Humans do a pretty good job of destroying trees with our penchant for deforestation, but Mother Nature is giving us are run for our money in the form of lightning strikes.
Lightning is a far deadlier tree murderer than anyone previously thought. It’s responsible for vaporizing around 320 million trees a year, according to new research from Germany’s Technical University of Munich, or the delightfully acronymed TUM.
That number does not include trees destroyed in the forest fires resulting from a lightning strike. The number only applies to trees that were killed by direct strikes. The TUM team merged a global vegetation model with worldwide lightning data and field observations. The resulting numbers are bleak.

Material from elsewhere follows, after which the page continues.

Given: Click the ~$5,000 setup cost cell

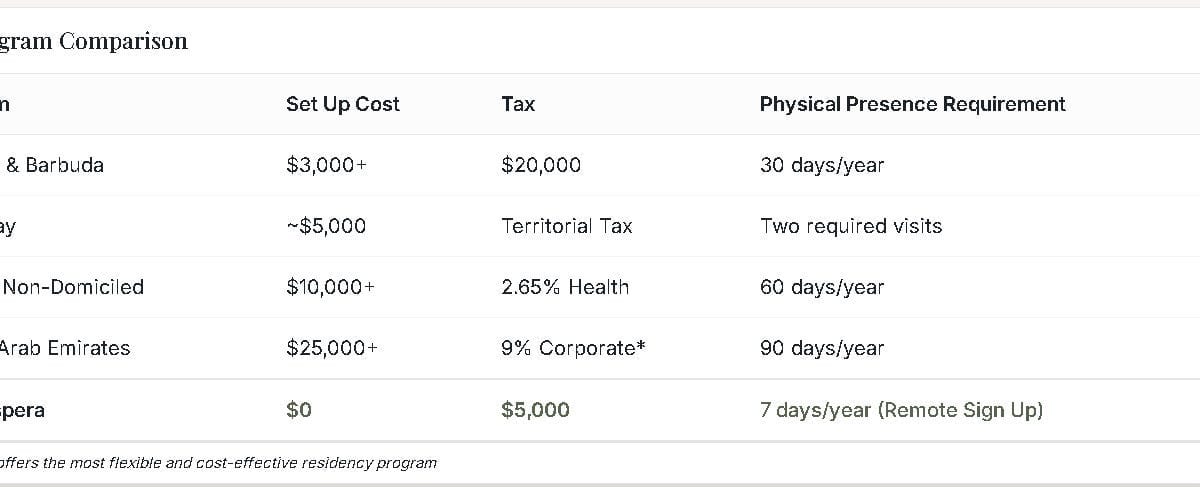Looking at the screenshot, I should (326, 226).
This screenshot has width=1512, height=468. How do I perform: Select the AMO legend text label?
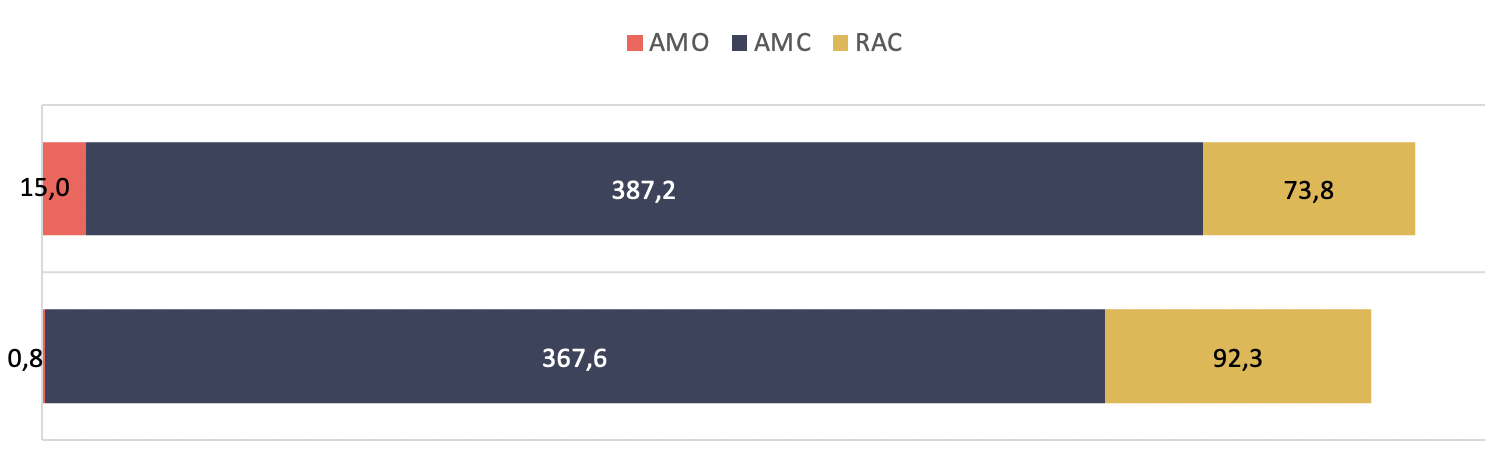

Lightning Is Secretly Killing Millions of Trees
Krause and the rest of the TUM team say lightning takes out somewhere between 2.1 and 2.9 percent of all annual plant biomass. That may not sound like much until you realize those 320 million trees release 0.77 to 1.09 billion tons of CO₂ every year as they decay.
That’s almost as much carbon as wildfires release from just live plant material. And while wildfires still dwarf lightning in total emissions (about 5.85 billion tons annually when you include deadwood and soil), the number of tree deaths caused by lightning is rapidly rising.
Most climate models predict an increase in lightning frequency due to climate change. That means more trees will be struck and lost, which means more carbon will be released into the air.
We are responsible for climate change, but left to its own devices, climate change itself can become self-sustaining. There might come a point where researchers will have to start factoring the effects of lightning strikes into climate models, which will likely paint an even more discouraging picture.